ASPECTOS ESTRUTURAIS

CENA & SUMÁRIO

Em ambas as estruturas, por vezes, faz-se necessário trazer eventos ou informações de fora daquele episódio para ajudar o entendimento ou agravar os conflitos da história atual.

Esta "história atual" é o que chamamos de Cena, e os eventos trazidos de fora dela são chamados de Sumários.

Para entender e agenciar de modo efetivo estas duas ferramentas é essencial lembrar que o conto apresenta um episódio único, com início, meio e fim. Mesmo que para chegar neste episódio a personagem tenha vivido muitas coisas, ao conto interessa contar este episódio.

Isso não significa, porém, que informações anteriores ou posteriores ao episódio não possam ser trazidas - podem e quase sempre são - mas elas não devem desviar ou atrapalhar o desenvolvimento do episódio principal.

Por exemplo, o conto narra a história de um mecânico que vai fazer um teste para ser dançarino de uma estrela pop. Para que o episódio seja ainda mais significativo, podemos trazer a informação de que por meses ele ensaiou em segredo as coreografias para aquele momento.

Cenas, portanto, fazem parte do episódio narrado no conto. Nas cenas que acontecem os conflitos e, por isso, são elas que fazem avançar a história.

Os sumários são sínteses de informações que não queremos mostrar em minúcias, mas trazem elementos importantes para a história atual.

PROJETO 3/3

Na organização das cenas e dos sumárias é importante ter em vista que:

1. O interesse do leitor está no história "atual", no episódio principal.

2. Os sumários podem atrapalhar ou desviar a atenção do episódio em cena e aborrecer o leitor

Portanto...

Só utilize sumários se eles forem essenciais para o reforço do conflito na cena.

Evite usar sumários para explicar algo da cena de modo direto e didático.

Não faça sumários longos.
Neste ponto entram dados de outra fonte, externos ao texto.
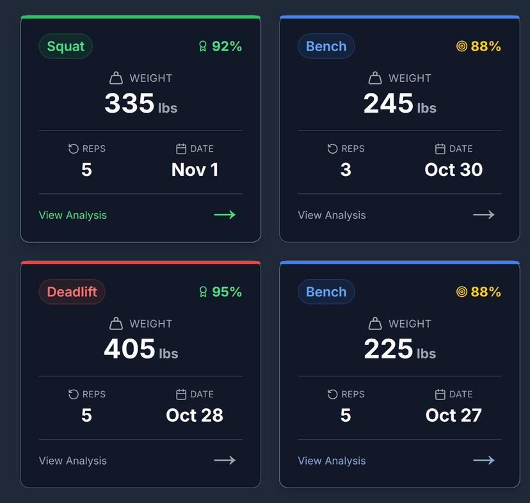
Task: Click the arrow on Deadlift's View Analysis row
Action: click(x=225, y=461)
Se forem necessários, intercale-os com cenas do episódio para não perder a ação principal.

Busque o momento mais fluído para fazer a transiçao da cena ao sumário, e deste de volta à cena. Quanto menos o leitor perceber a transição, melhor.
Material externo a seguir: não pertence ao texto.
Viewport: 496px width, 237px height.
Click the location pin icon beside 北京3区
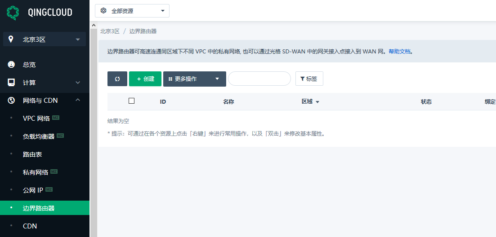click(11, 39)
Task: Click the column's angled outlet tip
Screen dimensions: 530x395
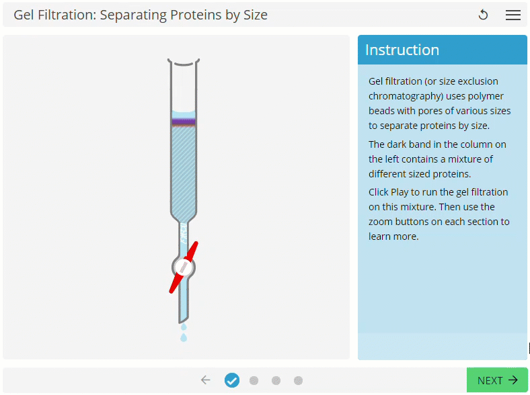Action: [184, 318]
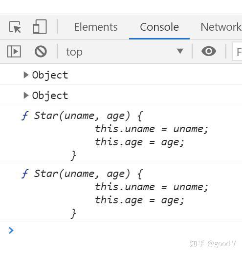Click the console prompt chevron

pos(11,230)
Quanto mais próximo ao clímax da história, isto é, quanto mais tensão acumulada na narrativa, mais indesejáveis serão os sumários, pois estes quebram a fluidez e a expectativa do leitor pelo final da história.

Bueno, agora só organizar estas informações no Projeto para partirmos de vez para a escrita literária!

Ordem: linear

Cena: Construção do Posto (da placa anunciando as obras à chegado do Engenheiro)

Sumários: história do Posto Lambari; resumo genealógico de Élbio; tempos áureos do Posto; falecimento da esposa; decadência financeira e do respeito por Élbio.